#### Exercise details
Output all the records word for word. Drop the pictures.
*** Opening Given data ***
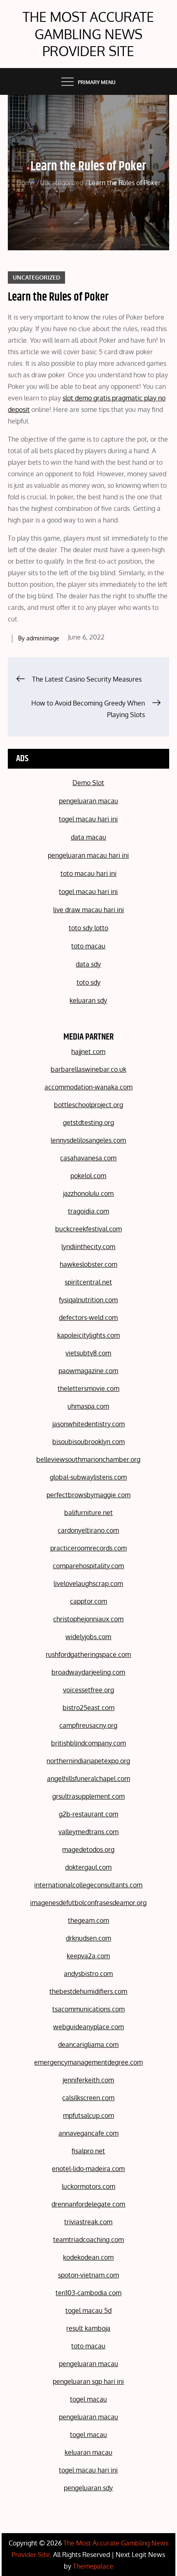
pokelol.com (88, 1176)
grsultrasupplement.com (88, 1796)
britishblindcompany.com (88, 1743)
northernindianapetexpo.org (88, 1761)
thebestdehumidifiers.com (88, 1991)
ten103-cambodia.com (88, 2293)
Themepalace (93, 2566)
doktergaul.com (88, 1867)
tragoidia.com (88, 1211)
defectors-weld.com (88, 1317)
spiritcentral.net (88, 1282)
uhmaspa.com (88, 1406)
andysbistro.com (88, 1973)
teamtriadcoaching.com (88, 2239)
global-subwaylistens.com (88, 1477)
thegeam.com (88, 1920)
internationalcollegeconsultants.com (88, 1885)
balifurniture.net (88, 1512)
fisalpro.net (88, 2151)
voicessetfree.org (88, 1690)
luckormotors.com (88, 2186)
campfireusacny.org (88, 1725)
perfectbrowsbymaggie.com (88, 1495)
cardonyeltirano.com (88, 1530)
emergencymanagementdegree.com (88, 2062)
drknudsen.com (88, 1938)
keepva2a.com (88, 1956)
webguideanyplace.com (88, 2027)
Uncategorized (36, 277)
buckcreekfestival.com (88, 1229)
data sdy (88, 964)
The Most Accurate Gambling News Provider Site (88, 33)
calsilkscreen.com (88, 2098)
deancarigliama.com (88, 2044)
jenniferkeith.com (88, 2080)
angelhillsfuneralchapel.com (88, 1778)
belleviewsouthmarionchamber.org (88, 1459)
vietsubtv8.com (88, 1353)
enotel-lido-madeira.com (88, 2168)
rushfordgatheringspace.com (88, 1654)
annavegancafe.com (88, 2133)
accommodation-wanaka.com (88, 1087)
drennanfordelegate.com (88, 2204)
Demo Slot (88, 783)
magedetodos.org (88, 1849)
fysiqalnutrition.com (88, 1300)
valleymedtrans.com (88, 1832)
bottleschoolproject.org (88, 1105)
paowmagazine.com (88, 1371)
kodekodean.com (88, 2257)
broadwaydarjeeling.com (88, 1672)
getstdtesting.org (88, 1122)
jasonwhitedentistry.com (88, 1424)
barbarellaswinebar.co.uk (88, 1069)
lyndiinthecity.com (88, 1246)
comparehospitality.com (88, 1566)
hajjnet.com (88, 1051)
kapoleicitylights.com (88, 1335)
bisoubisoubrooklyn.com (88, 1441)
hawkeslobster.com (88, 1264)
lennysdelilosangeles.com (88, 1140)
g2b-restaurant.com (88, 1814)
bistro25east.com (88, 1707)
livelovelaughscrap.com (88, 1583)
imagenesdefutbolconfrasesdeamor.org (88, 1902)
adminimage (42, 638)
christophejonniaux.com (88, 1619)
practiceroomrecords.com (88, 1548)
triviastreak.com (88, 2222)
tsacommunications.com (88, 2009)
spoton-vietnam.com (88, 2275)
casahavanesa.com (88, 1158)
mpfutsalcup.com (88, 2115)
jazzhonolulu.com (88, 1193)
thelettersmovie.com (88, 1388)
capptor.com (88, 1601)
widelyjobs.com (88, 1637)
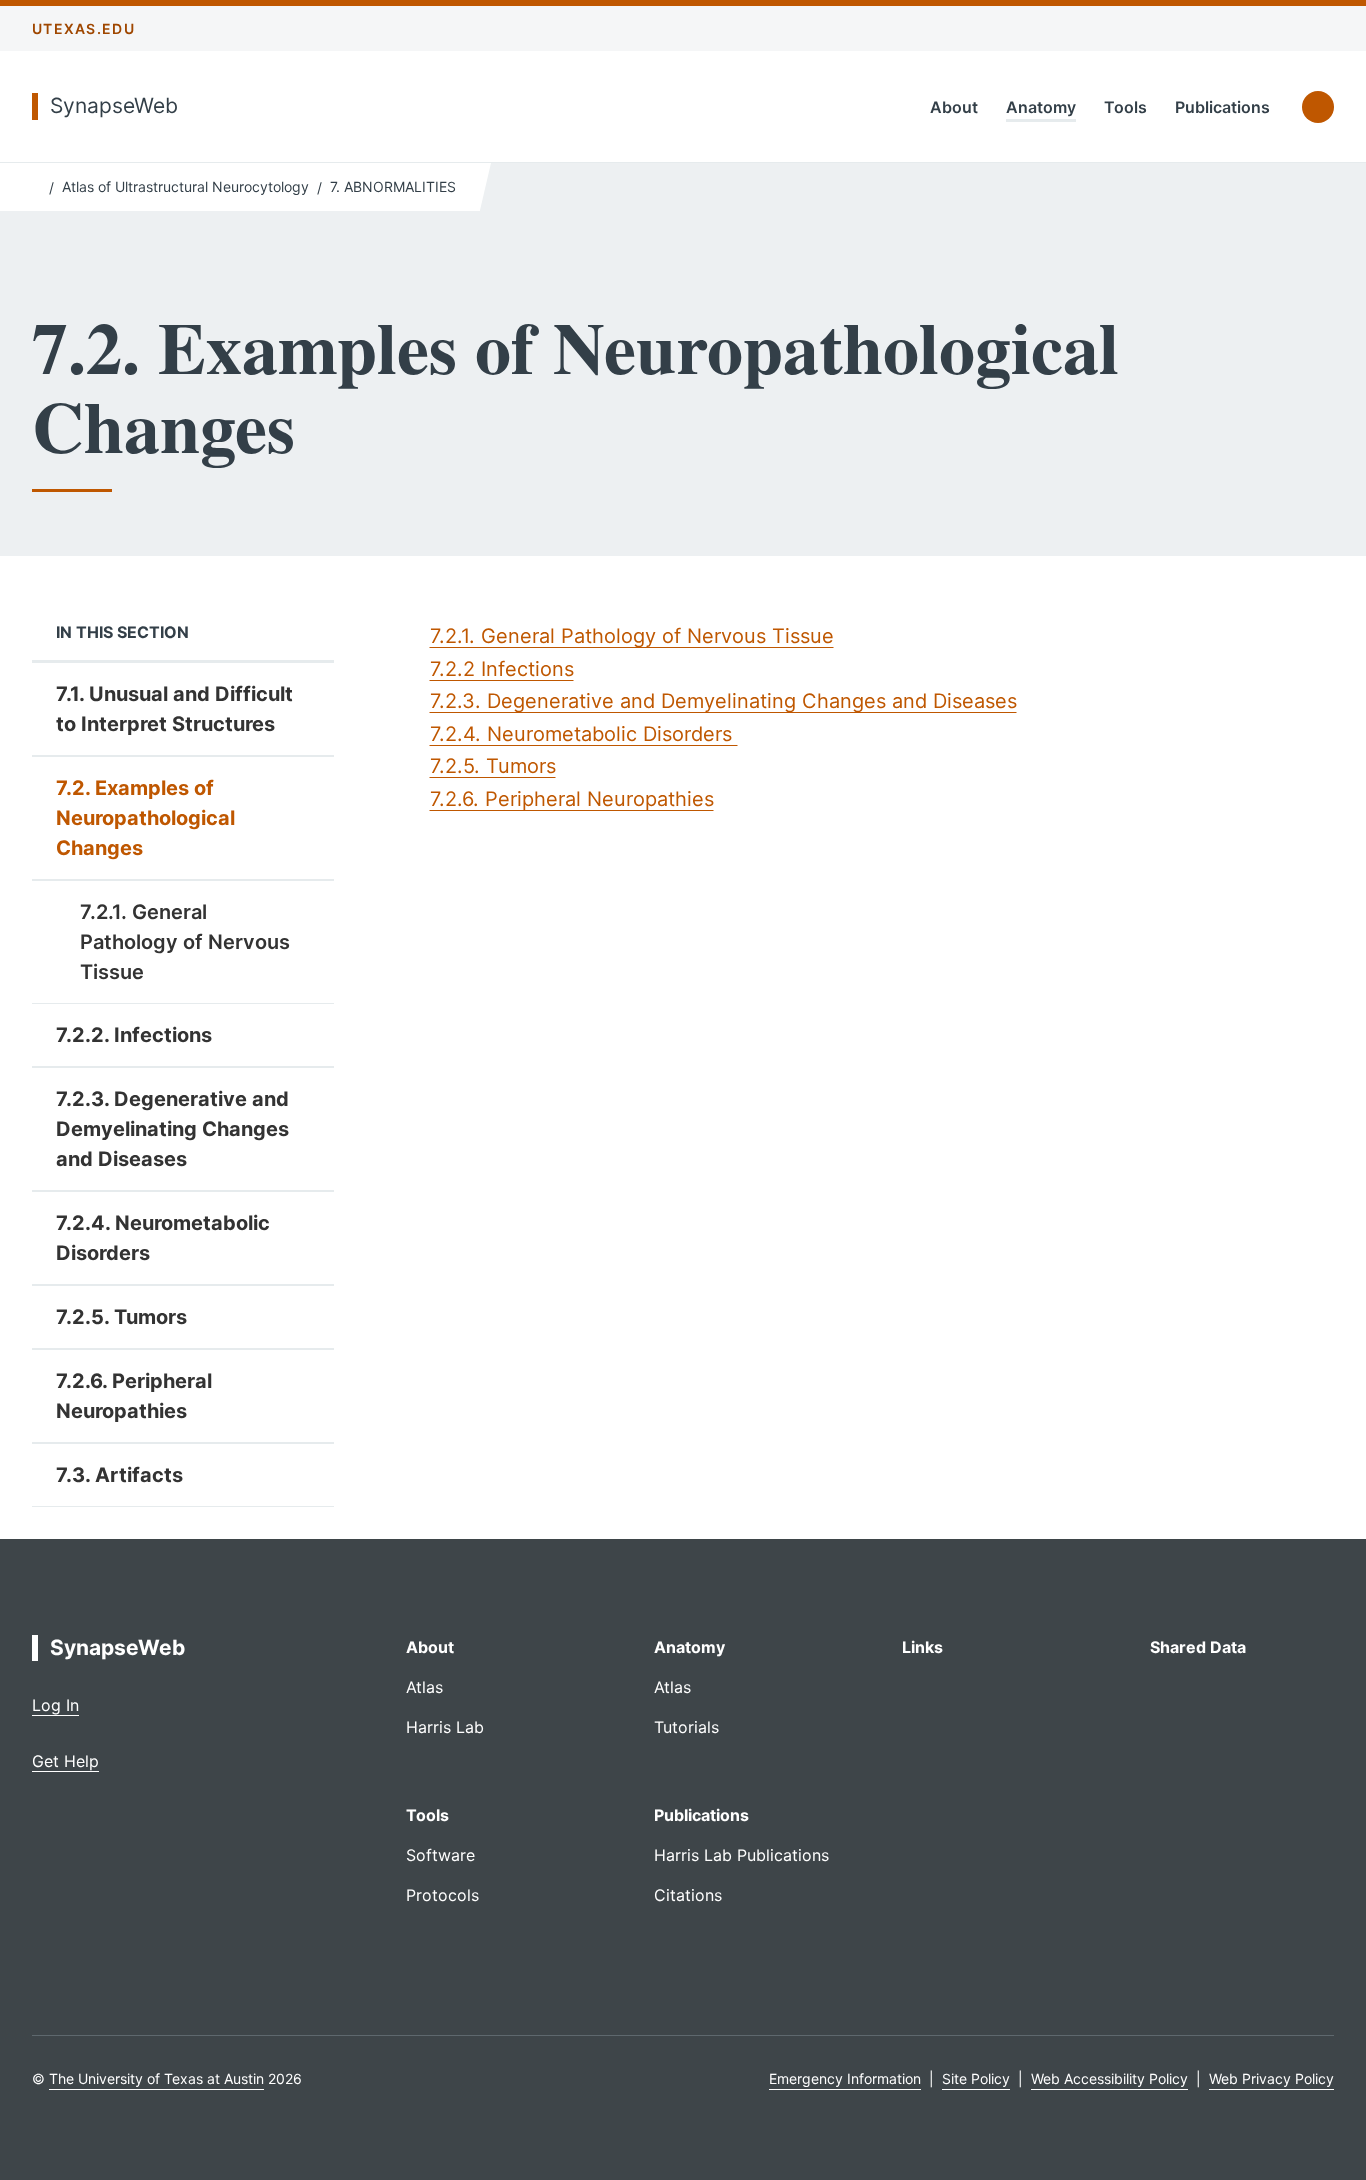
*** Closing Given data ***
#### Response box
pokelol.com (88, 1176)
grsultrasupplement.com (88, 1796)
britishblindcompany.com (88, 1743)
northernindianapetexpo.org (88, 1761)
thebestdehumidifiers.com (88, 1991)
ten103-cambodia.com (88, 2293)
Themepalace (93, 2566)
doktergaul.com (88, 1867)
tragoidia.com (88, 1211)
defectors-weld.com (88, 1317)
spiritcentral.net (88, 1282)
uhmaspa.com (88, 1406)
andysbistro.com (88, 1973)
teamtriadcoaching.com (88, 2239)
global-subwaylistens.com (88, 1477)
thegeam.com (88, 1920)
internationalcollegeconsultants.com (88, 1885)
balifurniture.net (88, 1512)
fisalpro.net (88, 2151)
voicessetfree.org (88, 1690)
luckormotors.com (88, 2186)
campfireusacny.org (88, 1725)
perfectbrowsbymaggie.com (88, 1495)
cardonyeltirano.com (88, 1530)
emergencymanagementdegree.com (88, 2062)
drknudsen.com (88, 1938)
keepva2a.com (88, 1956)
webguideanyplace.com (88, 2027)
Uncategorized (36, 277)
buckcreekfestival.com (88, 1229)
data sdy (88, 964)
The Most Accurate Gambling News Provider Site (88, 33)
calsilkscreen.com (88, 2098)
deancarigliama.com (88, 2044)
jenniferkeith.com (88, 2080)
angelhillsfuneralchapel.com (88, 1778)
belleviewsouthmarionchamber.org (88, 1459)
vietsubtv8.com (88, 1353)
enotel-lido-madeira.com (88, 2168)
rushfordgatheringspace.com (88, 1654)
annavegancafe.com (88, 2133)
accommodation-wanaka.com (88, 1087)
drennanfordelegate.com (88, 2204)
Demo Slot (88, 783)
magedetodos.org (88, 1849)
fysiqalnutrition.com (88, 1300)
valleymedtrans.com (88, 1832)
bottleschoolproject.org (88, 1105)
paowmagazine.com (88, 1371)
kodekodean.com (88, 2257)
broadwaydarjeeling.com (88, 1672)
getstdtesting.org (88, 1122)
jasonwhitedentistry.com (88, 1424)
barbarellaswinebar.co.uk (88, 1069)
lyndiinthecity.com (88, 1246)
comparehospitality.com (88, 1566)
hajjnet.com (88, 1051)
kapoleicitylights.com (88, 1335)
bisoubisoubrooklyn.com (88, 1441)
hawkeslobster.com (88, 1264)
lennysdelilosangeles.com (88, 1140)
g2b-restaurant.com (88, 1814)
bistro25east.com (88, 1707)
livelovelaughscrap.com (88, 1583)
imagenesdefutbolconfrasesdeamor.org (88, 1902)
adminimage (42, 638)
christophejonniaux.com (88, 1619)
practiceroomrecords.com (88, 1548)
triviastreak.com (88, 2222)
tsacommunications.com (88, 2009)
spoton-vietnam.com (88, 2275)
casahavanesa.com (88, 1158)
mpfutsalcup.com (88, 2115)
jazzhonolulu.com (88, 1193)
thelettersmovie.com (88, 1388)
capptor.com (88, 1601)
widelyjobs.com (88, 1637)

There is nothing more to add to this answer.